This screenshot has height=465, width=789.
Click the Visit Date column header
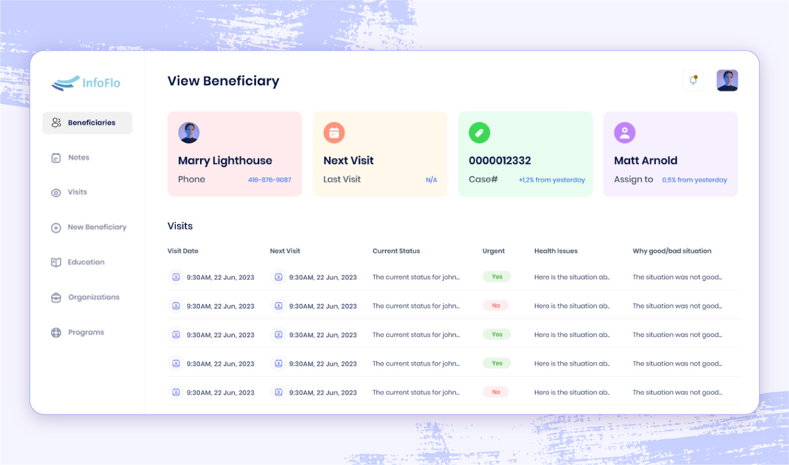[183, 251]
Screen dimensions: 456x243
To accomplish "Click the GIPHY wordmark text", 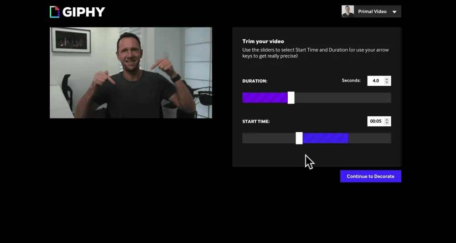I will [83, 12].
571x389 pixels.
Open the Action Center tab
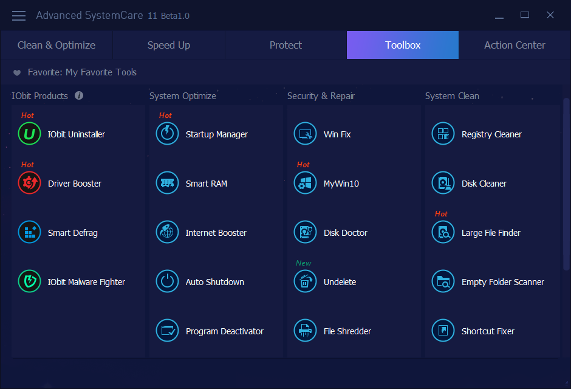515,45
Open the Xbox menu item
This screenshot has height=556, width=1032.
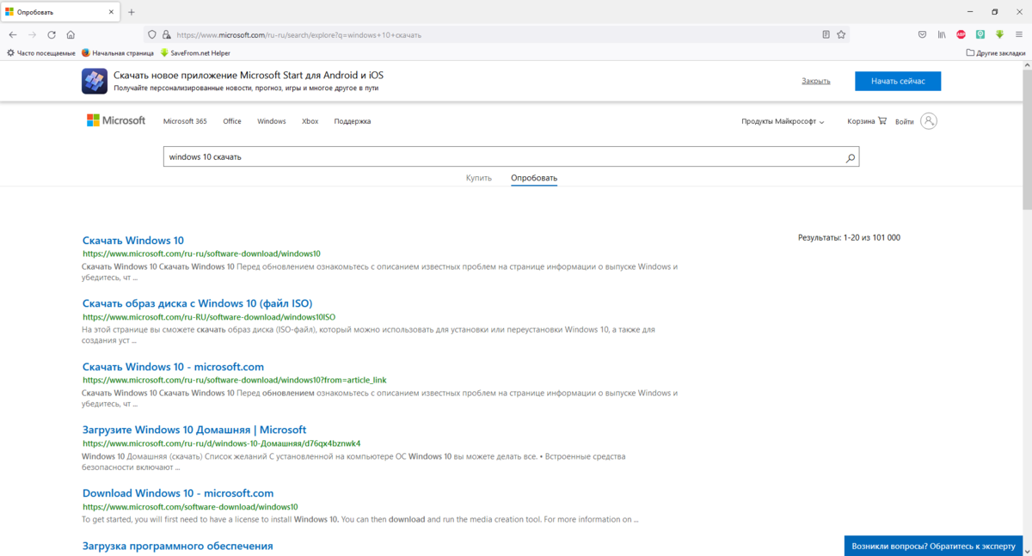click(310, 122)
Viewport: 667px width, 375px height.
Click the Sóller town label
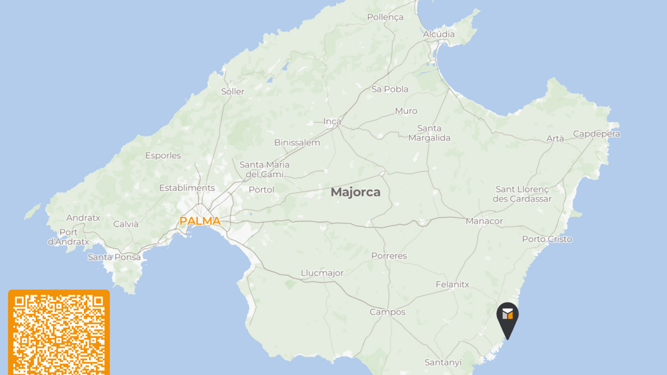point(233,91)
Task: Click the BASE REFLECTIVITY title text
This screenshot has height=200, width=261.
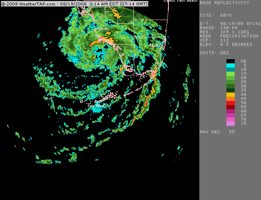Action: coord(224,3)
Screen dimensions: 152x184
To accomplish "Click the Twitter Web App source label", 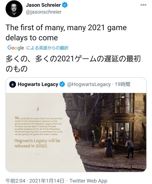I will [88, 181].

(PROBLEM): Go through the material above and report each line containing "dimensions".

(RESPONSE TO THE EXERCISE):
Screen dimensions: 456x243
Screen dimensions: 152x184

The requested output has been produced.